Michael made a note to ask Nell’s Beth what pop groups were currently in favour with the eight-and nine-year-olds who would read the book, and then, this satisfactorily dealt with, got up to stretch his legs by examining the contents of the bookshelves. In the main the titles were dry looking scholarly works, but the lower shelves held a rather ragged collection of paperbacks – Luisa’s Agatha Christies, and also what looked like some of her old school-books. He pulled one or two out and flipped through the pages, interested to see the teaching methods from the 1940s.
He was just thinking he would tackle the rest of Luisa’s journal when the church clock chimed one. As the single sonorous note died away, Michael became aware of other sounds from outside, and they were exactly the sounds he had hoped not to hear.
Soft footsteps, and whispering. He turned to stare at the window, his heart racing. Someone was certainly out there, but whether it was Stephen Gilmore again or an honest-to-goodness intruder, there was no way of knowing. Luisa had said Stephen could not get in by himself because of his wounded hands, but at one o’clock in the morning Michael was not inclined to place any great reliance on that. He thought if something tapped at the window and asked to be let in, he would probably grab his car keys and beat the hell out of Fosse House, trusting to luck that the road would no longer be blocked.

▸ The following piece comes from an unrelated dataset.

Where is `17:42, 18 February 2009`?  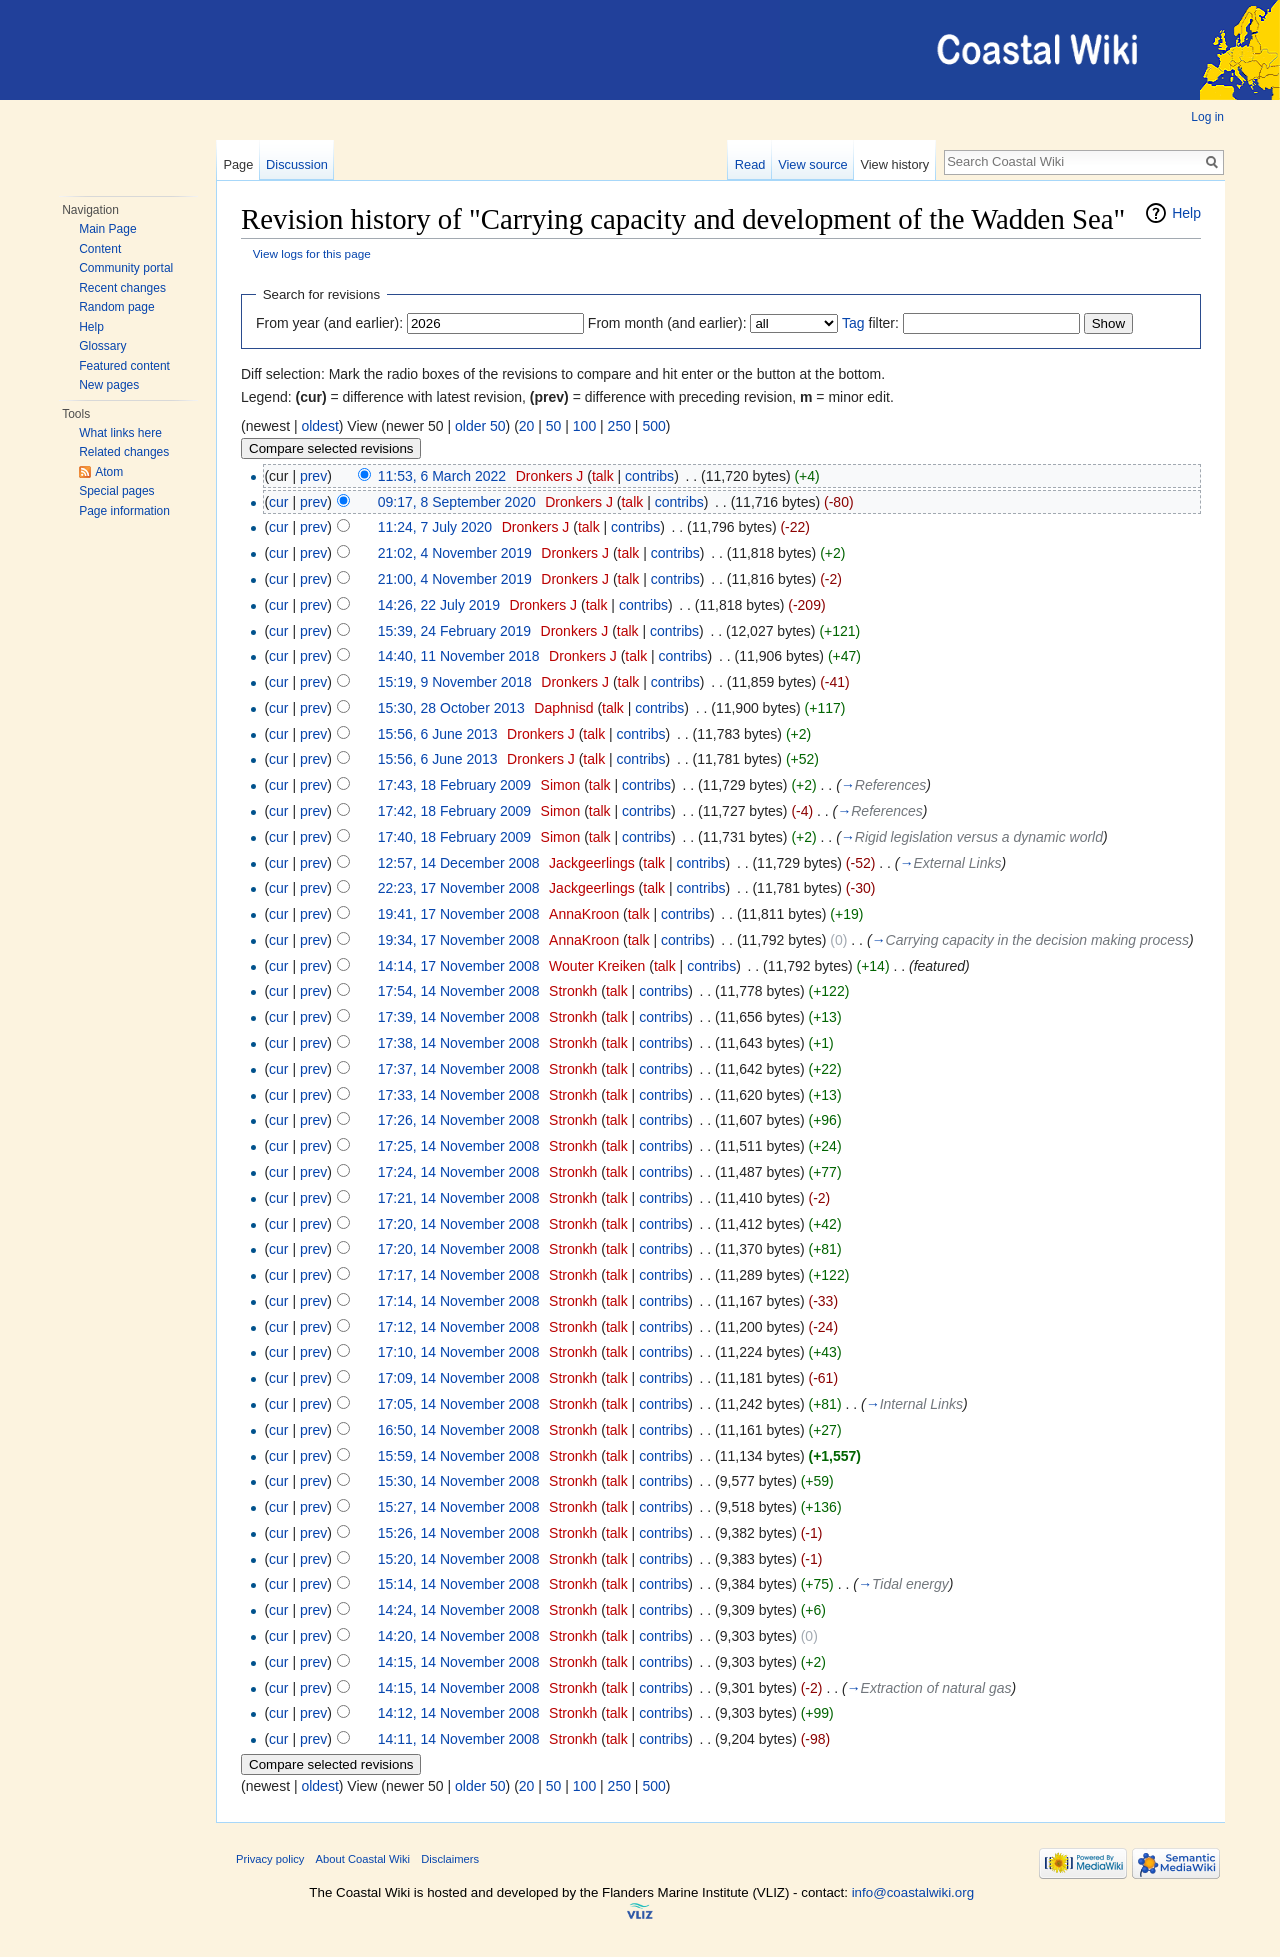 17:42, 18 February 2009 is located at coordinates (454, 811).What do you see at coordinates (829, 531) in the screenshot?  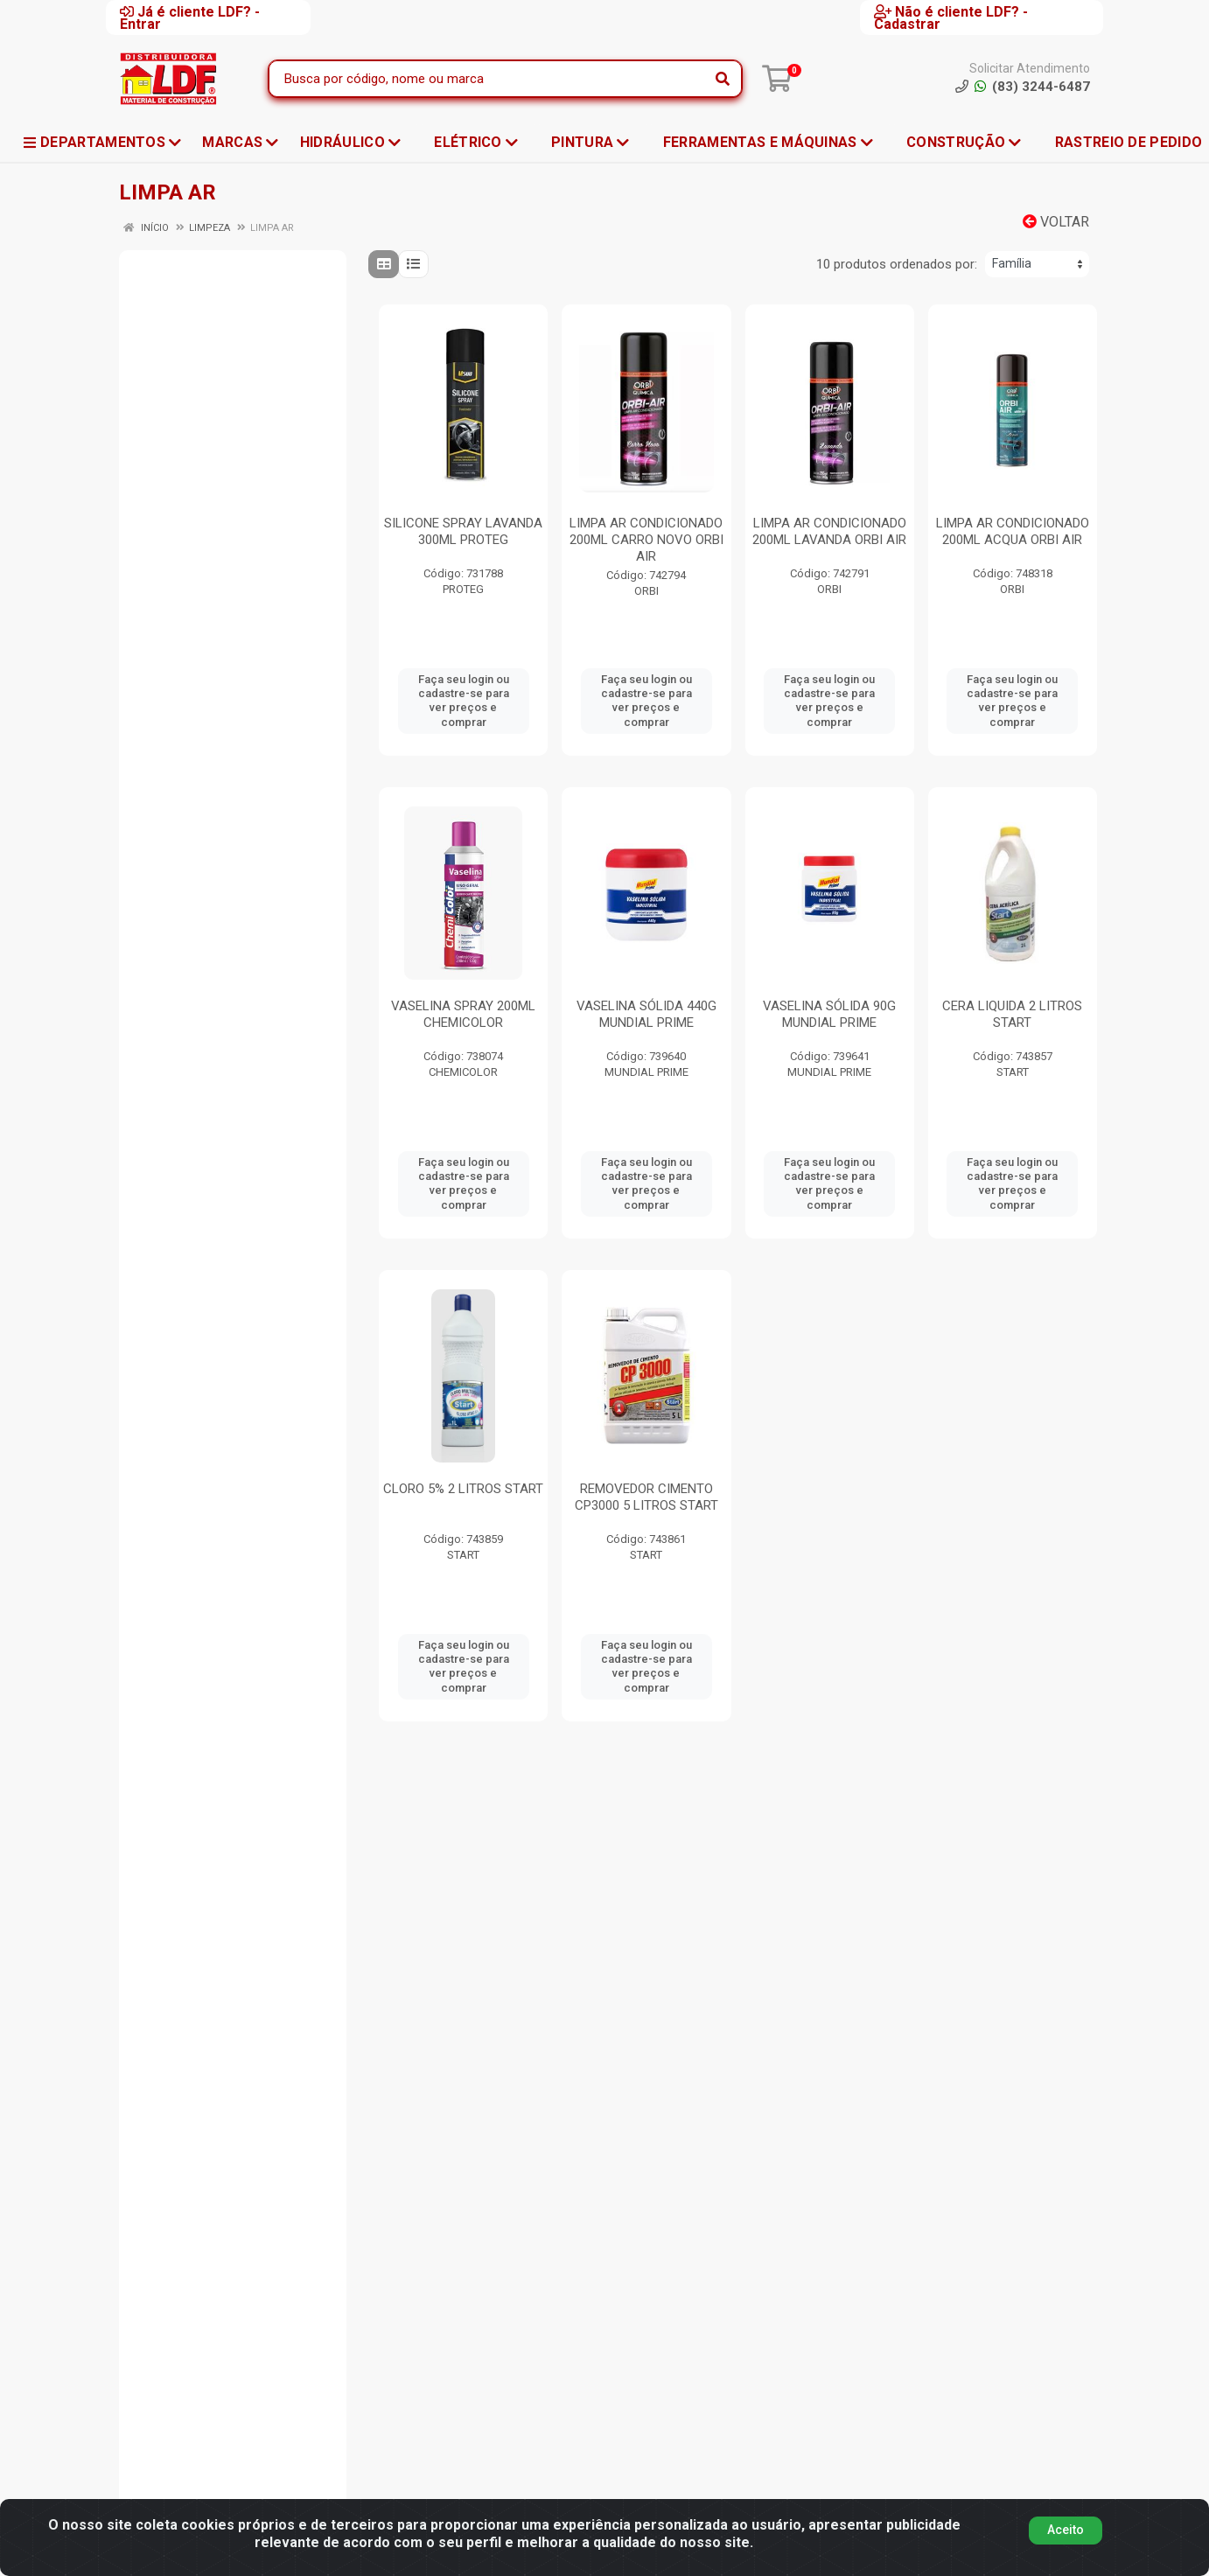 I see `LIMPA AR CONDICIONADO 200ML LAVANDA ORBI AIR` at bounding box center [829, 531].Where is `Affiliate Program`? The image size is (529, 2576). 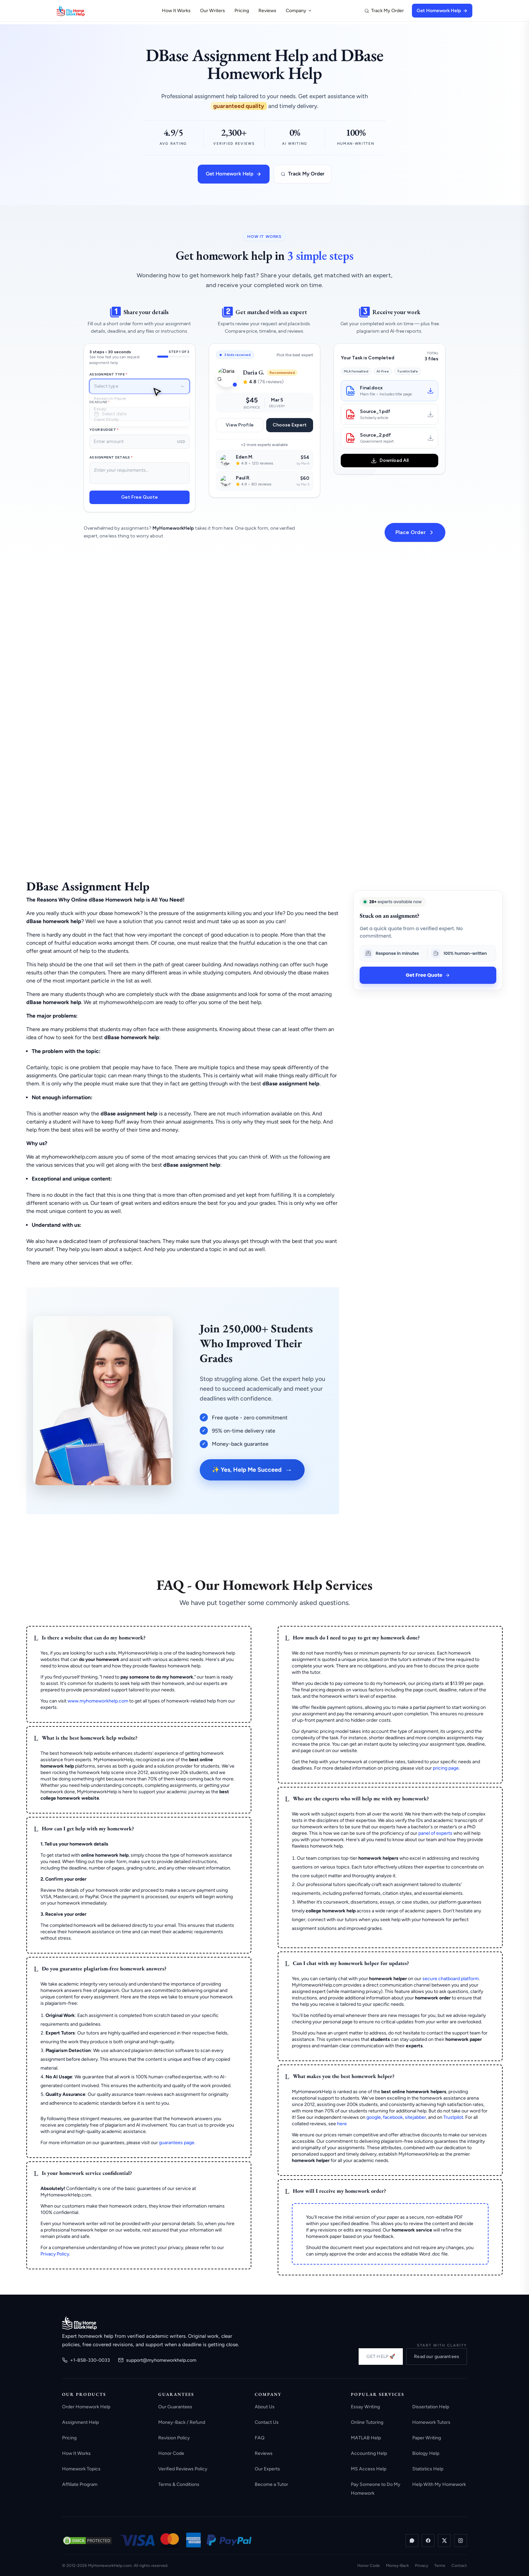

He was just thinking he might do that anyway, when there was a sudden cry from the gardens, either of pain or surprise, he could not tell which. But whatever it was, it made the decision for him, because dashing through the dark gardens and risking confronting whatever was out there was clearly out of the question. Instead, he looked frantically about him for a weapon. It was probably a pointless move, but there was still a chance that this could be some local, enterprising burglar who had heard about Luisa Gilmore’s abrupt removal to hospital, and was seizing an opportunity to snaffle whatever treasures the presumably empty Fosse House might contain. Michael glanced at his phone, lying reassuringly on the desk, dropped it into a pocket, and went cautiously to the window. Moving the lamp out of the direct line, he opened the curtains by about two inches so he could look out without being seen.